«И скоро спокоен и нем будет тот, кто жалким шутом был».
И он прибавил таким тихим голосом, как будто каждый звук выходил не из груди, а только с губ:
– Понял, Наваррете, Ульрих Наваррете? Ведь я научил тебя латыни, а? Дай руку, малый. И вы, дорогой, дорогой господин. Моор. Эфиопы… чернокнижие…
Хрипение не дало ему докончить бессвязной фразы, и глаза его сделались точно стеклянные. Но прошло еще несколько часов, прежде чем он испустил последний вздох.
Явился священник, чтобы соборовать его, но сознание уже не возвращалось к нему. После того как священник ушел, Пелликан продолжал шевелить губами, но никто не мог понять, что он говорил. Только когда наступил день, и яркое южное солнце облило ярким светом не только комнату, но и постель его, он закинул руки за голову и полупроговорил, полупропел на мотив Ганса Эйтельфрица:
И в счастье, и в счастье…
Несколько минут спустя его не стало.
Моор закрыл ему глаза, а Ульрих со слезами опустился на колени подле кровати и поцеловал уже холодеющую руку бедного друга.
Когда он приподнялся, то увидел, что художник с грустью смотрел на неподвижное, а между тем еще так недавно искажавшееся гримасами лицо шута. Ульрих тоже взглянул на это лицо и обомлел: резкие, вечно подергивающиеся, порою даже злые черты совершенно преобразились; он увидел добродушное, спокойное лицо человека, уснувшего с самыми приятными воспоминаниями в душе.
Ульриху впервые доводилось присутствовать при смерти человека.
Как часто он смеялся над шутом, как часто слова Пелликана казались ему смешными, вздорными и даже неприличными! Но этот же человек после смерти внушал ему почтение, и представление о смерти старика произвело на него гораздо более сильное и трагичное впечатление, чем даже предполагаемая кончина отца. До сих пор он мог представить его только живым, иным воображение никак его не рисовало, теперь же он часто мысленно видел отца вытянувшимся во весь свой громадный рост, бледным и с такими же неподвижными, стеклянными глазами, какие он видел у только что скончавшегося Пелликана.
Моор был человеком вообще молчаливым. Он умел говорить скорее красками и линиями, чем словами; он оживлялся и становился даже красноречив только тогда, когда разговор касался предмета, близко соприкасавшегося с искусством.
В Тулузе он купил трех лошадей и нанял столько же слуг-французов. Он заходил также к ювелиру и сделал у него значительные покупки. Возвратившись в гостиницу, он разложил купленные им цепочки и колечки по пяти изящным футлярам и своим красивым почерком сделал на них следующие надписи:
«Елене, Анне, Микелле, Европе, Лучии» – на каждом из футляров по одному имени.
Ульрих, стоявший подле художника, заметил ему, что ведь его дети зовутся не этими именами. Моор вскинул на него глаза и ответил, улыбаясь:
– Это вовсе не для моих детей, а для молодых художниц, моих учениц; их шесть сестер, и я каждую из них люблю, как свою родную дочь. Мы, надеюсь, застанем их в Мадриде, а одну из них, Софронизбу, во всяком случае.
– Да ведь здесь только пять футляров, – заметил Ульрих, – да вы и ни на одном из них не написали имени Софронизбы.
– Для той я предназначаю нечто лучшее, – усмехнувшись, ответил художник. – Мой автопортрет, который я начал писать еще вчера, предназначается для нее, и он будет окончен еще здесь. Подай-ка мне зеркало, кисть и краски.

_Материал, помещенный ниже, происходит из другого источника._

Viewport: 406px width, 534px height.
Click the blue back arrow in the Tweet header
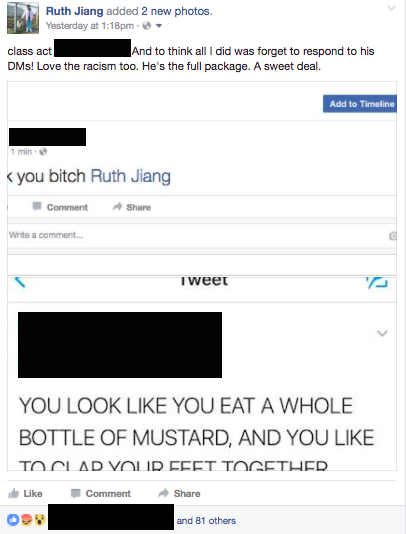click(20, 282)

Автопортрет действительно оказался безукоризненно хорош. Высокий, благородный лоб, маленькие, но умные и ясные глаза, энергичный рот, осененный небольшими усами и точно собиравшийся вот-вот произнести несколько ласковых слов – все это было поразительно схоже с оригиналом. Клинообразная бородка красиво оттенялась на белоснежном жабо, как будто только что вышедшем из-под утюга прачки.
И как верно и быстро художник водил кистью!
Ульриха чрезвычайно заинтересовала загадочная Софронизба, для которой Моор предназначал такой подарок. А тут еще пять ее сестер! Ульрих с нетерпением ждал минуты, когда они наконец приедут в Мадрид.
В Байоне Моор оставил свою карету; весь багаж навьючили на мулов, и наконец караван тронулся в путь. Ульрих как-то выразил удивление по поводу столь значительных расходов, которые вызвало их путешествие. На это Моор, улыбаясь, ответил: «Покойный Пелликан говаривал: "С волками жить – по волчьи выть". Мы въезжаем в Испанию гостями короля Филиппа, а придворные вообще близоруки и замечают только то, что бросается в глаза».